# TASK DIRECTIONS
Please edit the listing below, changing "score box" to "rating box" and leaving everything else as it is. Leave the pictures out of your version.

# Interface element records
§

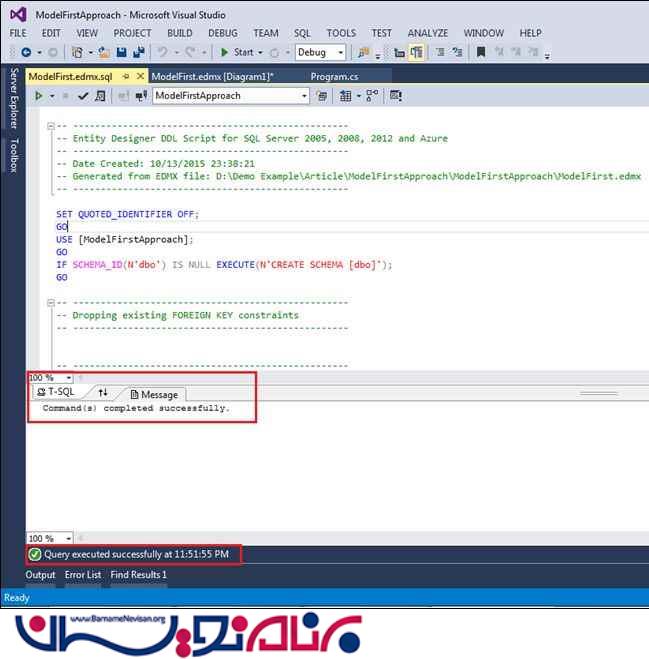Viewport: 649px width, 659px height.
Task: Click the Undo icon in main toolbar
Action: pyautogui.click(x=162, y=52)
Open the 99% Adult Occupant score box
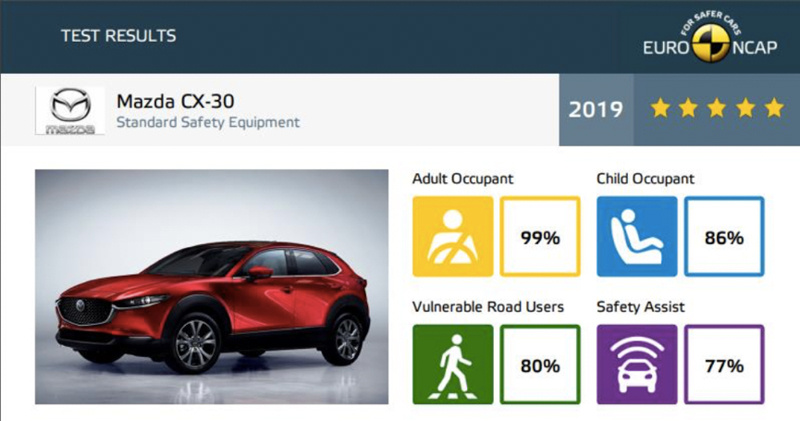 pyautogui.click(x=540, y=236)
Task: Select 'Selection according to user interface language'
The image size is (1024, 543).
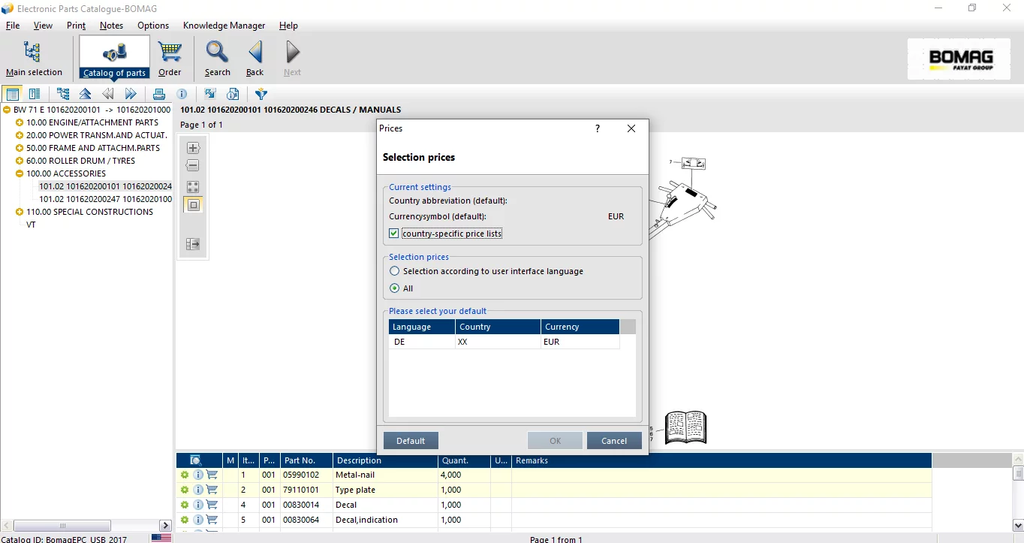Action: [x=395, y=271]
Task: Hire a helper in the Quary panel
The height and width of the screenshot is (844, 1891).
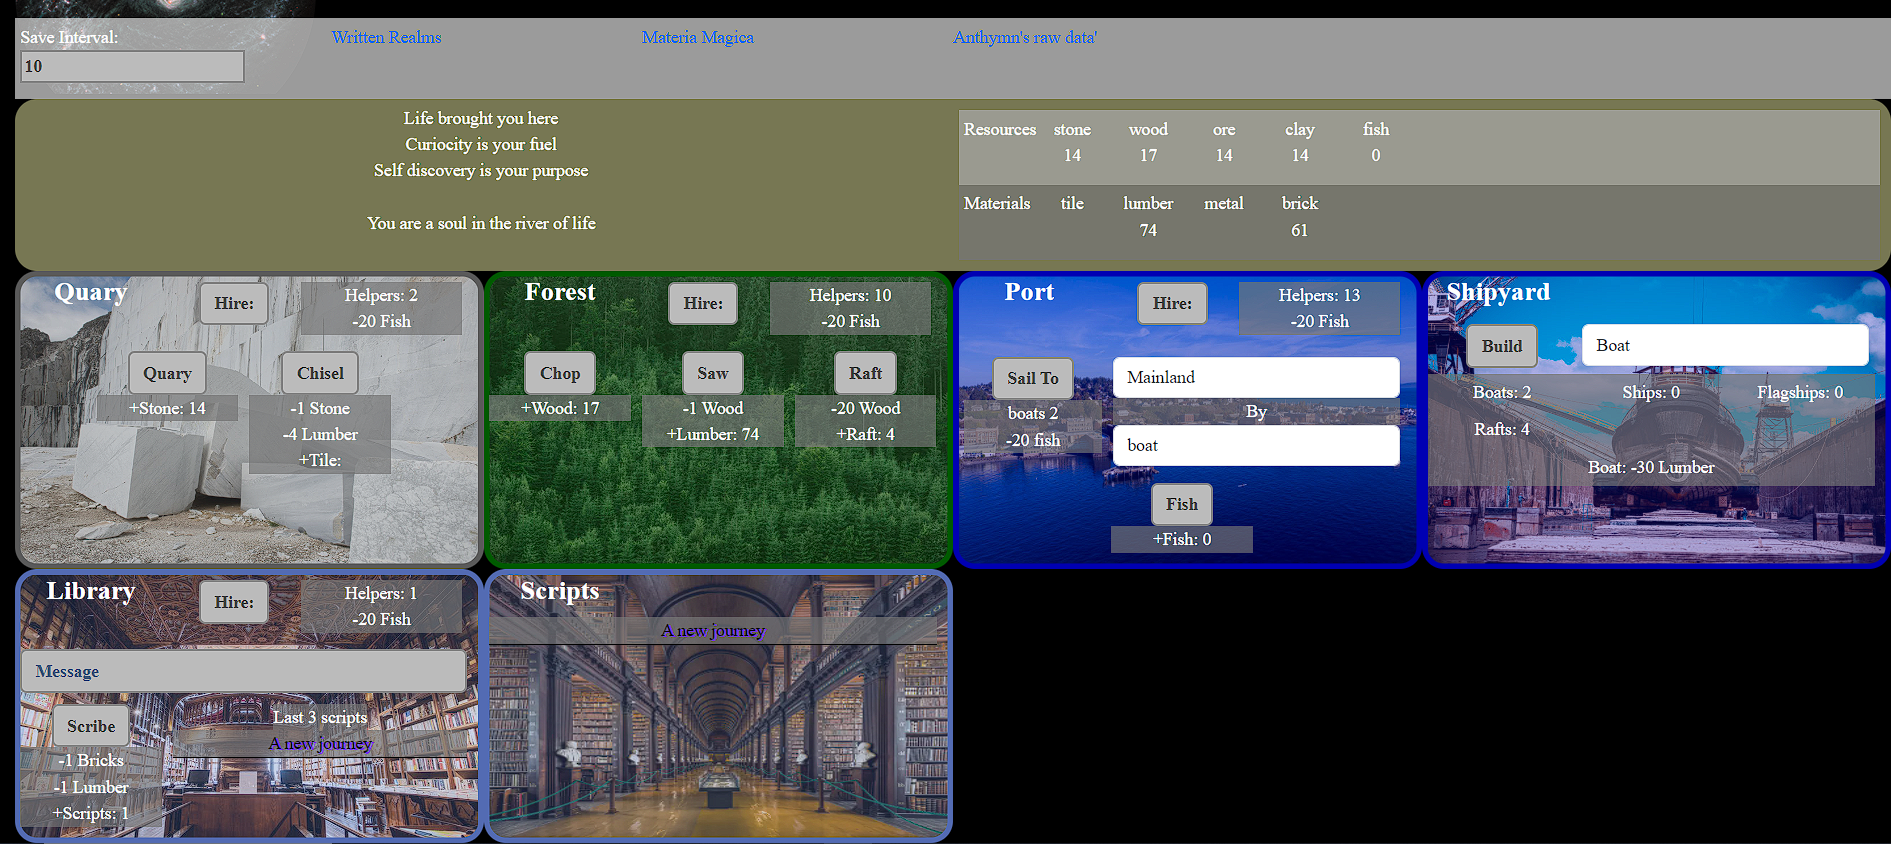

§

# FULL ANSWER
Viewport: 649px width, 659px height.
Task: Click the Undo icon in main toolbar
Action: pyautogui.click(x=162, y=52)
Open the 99% Adult Occupant rating box
 pyautogui.click(x=540, y=236)
Task: Select 'Selection according to user interface language'
The image size is (1024, 543).
Action: [x=395, y=271]
Task: Hire a helper in the Quary panel
The height and width of the screenshot is (844, 1891).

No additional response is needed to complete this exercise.